Sebelumnya, Kepala Satuan Tugas Penanganan COVID-19 Ganip Warsito menyebut pemerintah akan memperketat aturan PPKM mikro yang sebelumnya telah diperketat. Pemerintah akan mengubah sejumlah aturan dari Instruksi Menteri Dalam Negeri (Inmendagri) Nomor 14 Tahun 2021 tentang PPKM berbasis mikro.

"Nanti akan dilakukan perubahan Inmendagri Nomor 14 Tahun 2021 yang hari ini masih kita pedomani. Pembatasan ini juga dilakukan untuk bisa mengendalikan supaya COVID-19 ini tidak semakin menyebar," kata Ganip dalam rapat koordinasi BNPB, Senin, 28 Juni.

Ganip membocorkan sejumlah aturan yang akan diperketat pada daerah dengan zona merah (risiko COVID-19 tinggi) dan zona oranye (risiko COVID-19 sedang).

Jika sebelumnya pemerintah mengeluarkan kebijakan bekerja dari rumah atau work from home (WFH) 75 persen hanya pada daerah dengan zona merah, nantinya daerah zona oranye akan diikutsertakan dalam aturan tersebut.

"Contohnya nanti yang akan diterapkan adalah pelaksanaan untuk kegiatan PPKM-nya. WFH dan WFO ini akan diberlakukan 75 persen dan 25 persen untuk daerah yang merah dan oranye," ujar dia.

Selain itu, kegiatan operasional sektor usaha juga akan diperketat. Jam operasional mal dan pusat perbelanjaan diperpendek.

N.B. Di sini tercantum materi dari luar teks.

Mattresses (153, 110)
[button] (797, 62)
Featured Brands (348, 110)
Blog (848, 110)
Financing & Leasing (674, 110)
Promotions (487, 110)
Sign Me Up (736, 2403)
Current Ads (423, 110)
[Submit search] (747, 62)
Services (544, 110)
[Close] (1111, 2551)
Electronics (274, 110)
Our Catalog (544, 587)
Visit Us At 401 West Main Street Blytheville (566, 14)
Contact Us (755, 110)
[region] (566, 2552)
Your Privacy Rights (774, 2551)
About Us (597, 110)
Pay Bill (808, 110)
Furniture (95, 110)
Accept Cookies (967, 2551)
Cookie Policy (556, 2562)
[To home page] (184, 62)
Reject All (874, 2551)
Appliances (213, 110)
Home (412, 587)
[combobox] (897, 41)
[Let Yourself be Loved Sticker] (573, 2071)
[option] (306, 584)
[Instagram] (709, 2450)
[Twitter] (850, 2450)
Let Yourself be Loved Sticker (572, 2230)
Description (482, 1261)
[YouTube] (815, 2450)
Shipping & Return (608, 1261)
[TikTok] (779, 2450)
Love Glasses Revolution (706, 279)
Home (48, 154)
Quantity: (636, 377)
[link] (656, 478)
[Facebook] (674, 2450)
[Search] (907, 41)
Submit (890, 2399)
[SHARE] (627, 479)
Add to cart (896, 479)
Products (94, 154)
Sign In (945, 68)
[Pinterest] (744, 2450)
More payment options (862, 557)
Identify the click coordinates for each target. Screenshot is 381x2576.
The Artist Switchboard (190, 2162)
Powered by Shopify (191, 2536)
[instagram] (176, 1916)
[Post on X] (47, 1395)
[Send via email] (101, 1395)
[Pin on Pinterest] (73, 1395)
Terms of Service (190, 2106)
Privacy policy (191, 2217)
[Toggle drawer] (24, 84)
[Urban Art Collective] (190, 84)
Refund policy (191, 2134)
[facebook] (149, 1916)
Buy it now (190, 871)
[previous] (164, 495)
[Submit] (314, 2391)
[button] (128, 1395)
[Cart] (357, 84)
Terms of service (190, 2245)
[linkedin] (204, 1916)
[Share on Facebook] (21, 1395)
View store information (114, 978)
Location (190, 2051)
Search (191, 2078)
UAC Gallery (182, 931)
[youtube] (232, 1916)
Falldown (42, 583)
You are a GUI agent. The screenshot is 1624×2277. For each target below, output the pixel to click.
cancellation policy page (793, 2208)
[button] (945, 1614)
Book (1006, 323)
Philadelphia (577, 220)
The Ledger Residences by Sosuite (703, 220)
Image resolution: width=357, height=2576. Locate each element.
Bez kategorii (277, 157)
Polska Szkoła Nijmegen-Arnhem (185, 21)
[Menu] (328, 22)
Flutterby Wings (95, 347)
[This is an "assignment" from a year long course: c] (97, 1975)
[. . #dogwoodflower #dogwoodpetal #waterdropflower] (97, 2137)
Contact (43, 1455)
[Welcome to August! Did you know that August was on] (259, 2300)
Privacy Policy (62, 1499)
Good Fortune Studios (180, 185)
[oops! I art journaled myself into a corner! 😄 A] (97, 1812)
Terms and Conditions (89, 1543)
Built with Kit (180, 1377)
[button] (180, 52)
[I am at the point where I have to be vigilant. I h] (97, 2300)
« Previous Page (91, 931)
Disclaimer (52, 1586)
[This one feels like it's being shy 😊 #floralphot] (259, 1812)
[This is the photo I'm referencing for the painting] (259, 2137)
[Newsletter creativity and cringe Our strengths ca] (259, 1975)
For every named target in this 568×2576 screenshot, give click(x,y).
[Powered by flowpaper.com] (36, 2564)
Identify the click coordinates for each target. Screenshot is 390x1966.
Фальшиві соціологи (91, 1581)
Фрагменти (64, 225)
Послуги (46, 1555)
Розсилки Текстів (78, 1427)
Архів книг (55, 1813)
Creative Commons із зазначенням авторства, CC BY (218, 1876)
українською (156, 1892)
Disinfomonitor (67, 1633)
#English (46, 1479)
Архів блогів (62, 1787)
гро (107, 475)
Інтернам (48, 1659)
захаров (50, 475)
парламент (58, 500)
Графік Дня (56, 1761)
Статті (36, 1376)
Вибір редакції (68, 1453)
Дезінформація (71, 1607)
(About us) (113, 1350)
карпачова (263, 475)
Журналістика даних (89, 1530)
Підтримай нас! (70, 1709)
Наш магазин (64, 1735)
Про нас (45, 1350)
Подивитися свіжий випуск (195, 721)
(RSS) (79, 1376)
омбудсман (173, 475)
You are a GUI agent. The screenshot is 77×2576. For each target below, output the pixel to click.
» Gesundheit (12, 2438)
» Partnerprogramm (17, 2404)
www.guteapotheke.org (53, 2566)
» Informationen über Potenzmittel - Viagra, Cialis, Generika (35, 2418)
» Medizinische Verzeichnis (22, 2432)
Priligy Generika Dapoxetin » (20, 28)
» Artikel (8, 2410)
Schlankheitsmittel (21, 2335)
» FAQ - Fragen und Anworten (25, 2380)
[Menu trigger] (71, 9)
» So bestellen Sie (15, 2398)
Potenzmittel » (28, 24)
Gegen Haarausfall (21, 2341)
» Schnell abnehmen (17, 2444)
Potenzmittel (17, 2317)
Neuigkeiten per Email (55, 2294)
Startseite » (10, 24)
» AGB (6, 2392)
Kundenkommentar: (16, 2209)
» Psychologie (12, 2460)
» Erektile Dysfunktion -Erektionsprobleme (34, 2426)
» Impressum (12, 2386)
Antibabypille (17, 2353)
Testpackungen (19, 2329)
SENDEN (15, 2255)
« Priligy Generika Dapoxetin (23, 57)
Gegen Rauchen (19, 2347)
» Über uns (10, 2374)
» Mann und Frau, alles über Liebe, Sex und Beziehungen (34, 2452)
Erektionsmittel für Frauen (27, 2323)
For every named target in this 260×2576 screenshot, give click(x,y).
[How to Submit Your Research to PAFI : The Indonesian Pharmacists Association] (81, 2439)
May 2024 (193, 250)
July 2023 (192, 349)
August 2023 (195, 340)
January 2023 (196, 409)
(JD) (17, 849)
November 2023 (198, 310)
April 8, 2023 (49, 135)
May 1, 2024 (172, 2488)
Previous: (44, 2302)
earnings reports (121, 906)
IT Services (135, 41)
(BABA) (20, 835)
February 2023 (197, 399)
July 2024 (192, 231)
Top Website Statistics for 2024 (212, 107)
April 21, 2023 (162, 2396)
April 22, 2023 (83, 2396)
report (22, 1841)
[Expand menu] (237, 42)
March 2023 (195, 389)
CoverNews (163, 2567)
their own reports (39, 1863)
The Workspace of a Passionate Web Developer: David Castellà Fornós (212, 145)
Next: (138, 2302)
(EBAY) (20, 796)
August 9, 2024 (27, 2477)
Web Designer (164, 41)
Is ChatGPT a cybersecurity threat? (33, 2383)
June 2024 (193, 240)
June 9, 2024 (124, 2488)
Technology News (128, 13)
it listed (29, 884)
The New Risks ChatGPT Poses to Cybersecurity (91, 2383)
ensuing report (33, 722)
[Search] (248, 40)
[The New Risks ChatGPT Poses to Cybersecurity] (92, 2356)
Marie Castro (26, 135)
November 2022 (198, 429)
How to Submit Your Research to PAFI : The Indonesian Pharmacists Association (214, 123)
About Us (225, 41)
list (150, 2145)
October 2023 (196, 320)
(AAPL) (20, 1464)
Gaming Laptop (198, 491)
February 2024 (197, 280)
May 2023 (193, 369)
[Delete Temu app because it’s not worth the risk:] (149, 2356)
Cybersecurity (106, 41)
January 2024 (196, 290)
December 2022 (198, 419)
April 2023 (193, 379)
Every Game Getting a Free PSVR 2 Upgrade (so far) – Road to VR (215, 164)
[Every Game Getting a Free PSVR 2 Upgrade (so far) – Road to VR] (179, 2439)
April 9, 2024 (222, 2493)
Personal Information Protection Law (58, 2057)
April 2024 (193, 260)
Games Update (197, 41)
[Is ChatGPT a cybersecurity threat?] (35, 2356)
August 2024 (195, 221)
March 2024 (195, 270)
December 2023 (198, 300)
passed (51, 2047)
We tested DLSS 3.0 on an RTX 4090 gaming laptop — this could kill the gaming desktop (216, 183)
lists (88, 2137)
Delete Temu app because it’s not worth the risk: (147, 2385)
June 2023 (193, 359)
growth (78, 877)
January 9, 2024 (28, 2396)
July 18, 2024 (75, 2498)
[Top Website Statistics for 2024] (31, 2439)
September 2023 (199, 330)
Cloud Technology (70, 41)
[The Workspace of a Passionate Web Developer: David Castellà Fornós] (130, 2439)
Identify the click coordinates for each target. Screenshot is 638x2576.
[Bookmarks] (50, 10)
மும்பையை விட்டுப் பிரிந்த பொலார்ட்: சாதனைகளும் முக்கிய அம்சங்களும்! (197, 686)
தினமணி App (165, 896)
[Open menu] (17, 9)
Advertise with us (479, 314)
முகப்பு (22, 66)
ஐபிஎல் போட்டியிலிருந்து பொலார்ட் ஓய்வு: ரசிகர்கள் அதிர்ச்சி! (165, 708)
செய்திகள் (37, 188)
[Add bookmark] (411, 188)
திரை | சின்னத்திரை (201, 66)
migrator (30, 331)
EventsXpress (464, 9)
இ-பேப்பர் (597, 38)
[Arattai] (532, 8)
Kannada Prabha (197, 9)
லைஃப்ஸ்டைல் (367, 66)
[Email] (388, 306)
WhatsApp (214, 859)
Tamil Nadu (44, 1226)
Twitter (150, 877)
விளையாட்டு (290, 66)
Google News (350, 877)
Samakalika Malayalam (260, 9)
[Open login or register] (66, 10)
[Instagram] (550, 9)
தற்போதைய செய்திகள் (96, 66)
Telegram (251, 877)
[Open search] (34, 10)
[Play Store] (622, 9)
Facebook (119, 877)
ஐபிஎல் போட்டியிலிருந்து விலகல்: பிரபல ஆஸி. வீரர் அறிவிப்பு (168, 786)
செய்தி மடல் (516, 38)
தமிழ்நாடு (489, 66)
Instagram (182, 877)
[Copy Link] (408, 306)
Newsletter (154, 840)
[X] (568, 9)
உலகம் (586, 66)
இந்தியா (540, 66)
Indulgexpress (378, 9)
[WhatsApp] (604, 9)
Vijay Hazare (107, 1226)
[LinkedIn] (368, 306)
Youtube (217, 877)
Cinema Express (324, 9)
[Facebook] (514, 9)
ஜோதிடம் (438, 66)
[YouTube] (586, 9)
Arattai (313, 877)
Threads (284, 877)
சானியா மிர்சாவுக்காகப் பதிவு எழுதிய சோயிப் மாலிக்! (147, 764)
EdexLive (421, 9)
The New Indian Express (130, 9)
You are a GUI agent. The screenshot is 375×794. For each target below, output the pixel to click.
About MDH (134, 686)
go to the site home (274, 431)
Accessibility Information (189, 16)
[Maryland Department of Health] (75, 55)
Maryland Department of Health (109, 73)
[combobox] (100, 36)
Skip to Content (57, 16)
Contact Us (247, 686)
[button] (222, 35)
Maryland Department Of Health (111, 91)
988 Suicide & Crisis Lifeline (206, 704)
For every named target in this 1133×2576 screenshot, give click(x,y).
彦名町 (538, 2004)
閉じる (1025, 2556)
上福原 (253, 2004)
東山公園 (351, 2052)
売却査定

Lalu, restoran atau rumah makan akan dilarang melayani makan di tempat (dine in). 

"Untuk sektor ekonomi seperti mal ini hanya dioperasionalkan sampai dengan jam 17.00. Restoran hanya diizinkan untuk take away, ini dibatasi sampai pukul 20.00," ungkap dia.

Seperti diketahui, kasus aktif COVID-19 di Tanah Air terus mengalami penambahan, bahkan pada 30 Juni mencapai 21.807. Jumlah tersebut merupakan rekor tertinggi sejak COVID-19 2 Maret 2020. Secara kumulatif total kasus di Indonesia pun mencapai 2.178.272.